Dava konusu yerin mera olduğu Kadastro Mahkemesinin kararı ile kesinleşmiştir. Bu nedenle davalı yerin mera vasfının bulunmadığından söz edilerek reddi doğru değildir. Mera vasfı mahkeme kararı ile belirlenen taşınmazın aidiyetinin belirlenmesi gerekir.
Mera, yaylak ve kışlak davalarında, tahsise ya da kadim kullanma hakkına dayanılabilir.
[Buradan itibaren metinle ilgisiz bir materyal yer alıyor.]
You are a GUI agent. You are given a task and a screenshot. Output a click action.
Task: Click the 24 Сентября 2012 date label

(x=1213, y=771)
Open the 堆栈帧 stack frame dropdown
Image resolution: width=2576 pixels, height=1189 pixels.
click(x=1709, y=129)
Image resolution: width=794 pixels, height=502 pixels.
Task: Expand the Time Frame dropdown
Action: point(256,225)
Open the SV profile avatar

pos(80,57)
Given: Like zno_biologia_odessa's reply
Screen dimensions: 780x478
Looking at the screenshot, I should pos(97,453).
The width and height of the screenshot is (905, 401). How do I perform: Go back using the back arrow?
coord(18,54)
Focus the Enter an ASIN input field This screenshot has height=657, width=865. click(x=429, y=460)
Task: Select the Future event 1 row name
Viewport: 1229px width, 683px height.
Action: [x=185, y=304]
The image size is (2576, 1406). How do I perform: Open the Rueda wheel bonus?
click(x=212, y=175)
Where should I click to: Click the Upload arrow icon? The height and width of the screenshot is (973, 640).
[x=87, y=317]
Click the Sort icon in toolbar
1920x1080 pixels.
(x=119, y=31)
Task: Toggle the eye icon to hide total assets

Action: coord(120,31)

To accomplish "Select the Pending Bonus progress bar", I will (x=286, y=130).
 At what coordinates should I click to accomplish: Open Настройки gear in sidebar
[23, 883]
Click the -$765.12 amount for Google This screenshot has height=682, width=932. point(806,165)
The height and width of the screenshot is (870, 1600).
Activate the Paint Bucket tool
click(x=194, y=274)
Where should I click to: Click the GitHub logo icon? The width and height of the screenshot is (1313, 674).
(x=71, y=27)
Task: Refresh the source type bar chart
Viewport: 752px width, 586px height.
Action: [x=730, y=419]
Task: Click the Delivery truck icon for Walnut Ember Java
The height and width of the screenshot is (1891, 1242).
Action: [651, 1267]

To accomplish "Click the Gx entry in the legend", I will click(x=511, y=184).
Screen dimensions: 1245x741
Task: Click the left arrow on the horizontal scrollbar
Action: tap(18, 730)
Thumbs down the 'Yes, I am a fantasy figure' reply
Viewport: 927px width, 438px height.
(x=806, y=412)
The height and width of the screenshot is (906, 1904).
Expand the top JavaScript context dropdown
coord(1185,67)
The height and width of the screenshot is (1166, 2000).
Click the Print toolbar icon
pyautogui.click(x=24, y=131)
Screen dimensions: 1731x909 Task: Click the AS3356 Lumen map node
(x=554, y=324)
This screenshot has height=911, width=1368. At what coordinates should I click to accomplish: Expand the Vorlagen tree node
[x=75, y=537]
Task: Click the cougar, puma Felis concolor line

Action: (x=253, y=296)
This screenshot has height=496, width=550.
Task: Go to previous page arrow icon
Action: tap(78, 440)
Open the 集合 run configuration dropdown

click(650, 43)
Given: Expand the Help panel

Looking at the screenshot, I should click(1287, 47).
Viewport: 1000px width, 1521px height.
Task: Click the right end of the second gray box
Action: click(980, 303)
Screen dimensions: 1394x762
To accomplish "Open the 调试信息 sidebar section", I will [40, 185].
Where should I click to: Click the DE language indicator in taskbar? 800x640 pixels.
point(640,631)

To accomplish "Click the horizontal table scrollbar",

Tahsise dayanıldığında, dayanak belgelerin, ayrıca karşı tarafın savunmasında ileri sürdükleri kayıtların tüm geldileri ile birlikte merciinden getirtilmesi, kadimlik iddiası varsa bu hususun araştırılması, gerektiğinde köyün kuruluş tarihinin İçişleri Bakanlığından sorulması ve köyün kadim ya da muhdes olup olmadığının saptanması gerekir.
Keşifte dinlenecek yerel bilirkişi ve tanıkların çekişmeli mera veya yayla ile herhangi bir yararlanma ilişkisi bulunmayan, yansız anlatımda bulunabilecek, yöreyi iyi bilen ve çevre köy ya da kasabalarda yaşayan yaşlı kişilerden seçilmesi gerekir.
Mahkemece yapılacak keşifte; yerel bilirkişi ve tanıklara taşınmazın kim tarafından ve ne şekilde kullanıldığı ve sınırları sorularak sonuca gidilmelidir.
Yukarıda açıklanan ilkeler ışığında somut olaya gelince; Mahkemece yukarıda belirtilen şekilde mahallinde yeniden keşif yapılması taşınmazın aidiyetinin belirlenmesi ve sonucuna göre bir karar verilmesi gerekirken eksik inceleme ve araştırma, yanılgılı gerekçe ile davanın reddine karar verilmesi doğru görülmemiş hükmün bu nedenle bozulması gerekmiştir.
SONUÇ:Yukarıda yazılı nedenlerle hükmün BOZULMASINA, istek halinde temyiz harcını yatırana iadesine, kararın tebliğinden itibaren 15 gün içinde karar düzeltme yolu açık olmak üzere, 25.05.2017 tarihinde oybirliği ile karar verildi.